**WHAT IS ASKED:** Number every line of the rows below in a list, dropping the blank lines.

(Dataset records)
•••••

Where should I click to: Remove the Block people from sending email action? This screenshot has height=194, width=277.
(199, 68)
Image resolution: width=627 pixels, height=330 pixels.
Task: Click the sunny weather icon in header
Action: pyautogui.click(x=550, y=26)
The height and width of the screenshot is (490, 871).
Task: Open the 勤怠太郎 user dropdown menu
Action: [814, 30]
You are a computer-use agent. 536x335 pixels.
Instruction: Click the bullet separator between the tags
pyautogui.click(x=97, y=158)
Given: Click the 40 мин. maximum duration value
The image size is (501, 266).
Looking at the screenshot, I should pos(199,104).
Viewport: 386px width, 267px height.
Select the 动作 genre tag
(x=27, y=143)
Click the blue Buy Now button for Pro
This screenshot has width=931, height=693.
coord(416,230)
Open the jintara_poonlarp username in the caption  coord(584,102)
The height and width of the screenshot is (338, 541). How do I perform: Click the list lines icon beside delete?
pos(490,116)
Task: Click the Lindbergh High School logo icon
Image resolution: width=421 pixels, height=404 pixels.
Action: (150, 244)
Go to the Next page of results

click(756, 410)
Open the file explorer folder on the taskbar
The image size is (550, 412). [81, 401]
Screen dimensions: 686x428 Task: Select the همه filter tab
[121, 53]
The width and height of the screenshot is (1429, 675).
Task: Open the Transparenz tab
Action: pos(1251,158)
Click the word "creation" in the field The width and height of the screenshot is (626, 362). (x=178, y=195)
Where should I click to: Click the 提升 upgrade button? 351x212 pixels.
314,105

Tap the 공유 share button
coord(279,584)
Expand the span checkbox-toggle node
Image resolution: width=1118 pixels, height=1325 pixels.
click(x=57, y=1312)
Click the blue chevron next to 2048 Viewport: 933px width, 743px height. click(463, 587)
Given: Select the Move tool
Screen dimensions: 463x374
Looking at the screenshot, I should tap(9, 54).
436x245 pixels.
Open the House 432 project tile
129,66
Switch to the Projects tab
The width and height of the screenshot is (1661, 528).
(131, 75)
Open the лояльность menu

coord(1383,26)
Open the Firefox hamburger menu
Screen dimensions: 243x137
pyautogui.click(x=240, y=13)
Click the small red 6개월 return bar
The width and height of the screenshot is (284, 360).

•••••

**ANSWER TO THE TASK:**
1. Where should I click to: Remove the Block people from sending email action? This screenshot has height=194, width=277.
2. (199, 68)
3. Image resolution: width=627 pixels, height=330 pixels.
4. Task: Click the sunny weather icon in header
5. Action: pyautogui.click(x=550, y=26)
6. The height and width of the screenshot is (490, 871).
7. Task: Open the 勤怠太郎 user dropdown menu
8. Action: [814, 30]
9. You are a computer-use agent. 536x335 pixels.
10. Instruction: Click the bullet separator between the tags
11. pyautogui.click(x=97, y=158)
12. Given: Click the 40 мин. maximum duration value
13. The image size is (501, 266).
14. Looking at the screenshot, I should pos(199,104).
15. Viewport: 386px width, 267px height.
16. Select the 动作 genre tag
17. (x=27, y=143)
18. Click the blue Buy Now button for Pro
19. This screenshot has width=931, height=693.
20. coord(416,230)
21. Open the jintara_poonlarp username in the caption  coord(584,102)
22. The height and width of the screenshot is (338, 541). How do I perform: Click the list lines icon beside delete?
23. pos(490,116)
24. Task: Click the Lindbergh High School logo icon
25. Image resolution: width=421 pixels, height=404 pixels.
26. Action: (150, 244)
27. Go to the Next page of results
28. click(756, 410)
29. Open the file explorer folder on the taskbar
30. The image size is (550, 412). [81, 401]
31. Screen dimensions: 686x428 Task: Select the همه filter tab
32. [121, 53]
33. The width and height of the screenshot is (1429, 675).
34. Task: Open the Transparenz tab
35. Action: pos(1251,158)
36. Click the word "creation" in the field The width and height of the screenshot is (626, 362). (x=178, y=195)
37. Where should I click to: Click the 提升 upgrade button? 351x212 pixels.
38. 314,105
39. Tap the 공유 share button
40. coord(279,584)
41. Expand the span checkbox-toggle node
42. Image resolution: width=1118 pixels, height=1325 pixels.
43. click(x=57, y=1312)
44. Click the blue chevron next to 2048 Viewport: 933px width, 743px height. click(463, 587)
45. Given: Select the Move tool
46. Screen dimensions: 463x374
47. Looking at the screenshot, I should tap(9, 54).
48. 436x245 pixels.
49. Open the House 432 project tile
50. 129,66
51. Switch to the Projects tab
52. The width and height of the screenshot is (1661, 528).
53. (131, 75)
54. Open the лояльность menu
55. coord(1383,26)
56. Open the Firefox hamburger menu
57. Screen dimensions: 243x137
58. pyautogui.click(x=240, y=13)
59. Click the small red 6개월 return bar
60. The width and height of the screenshot is (284, 360).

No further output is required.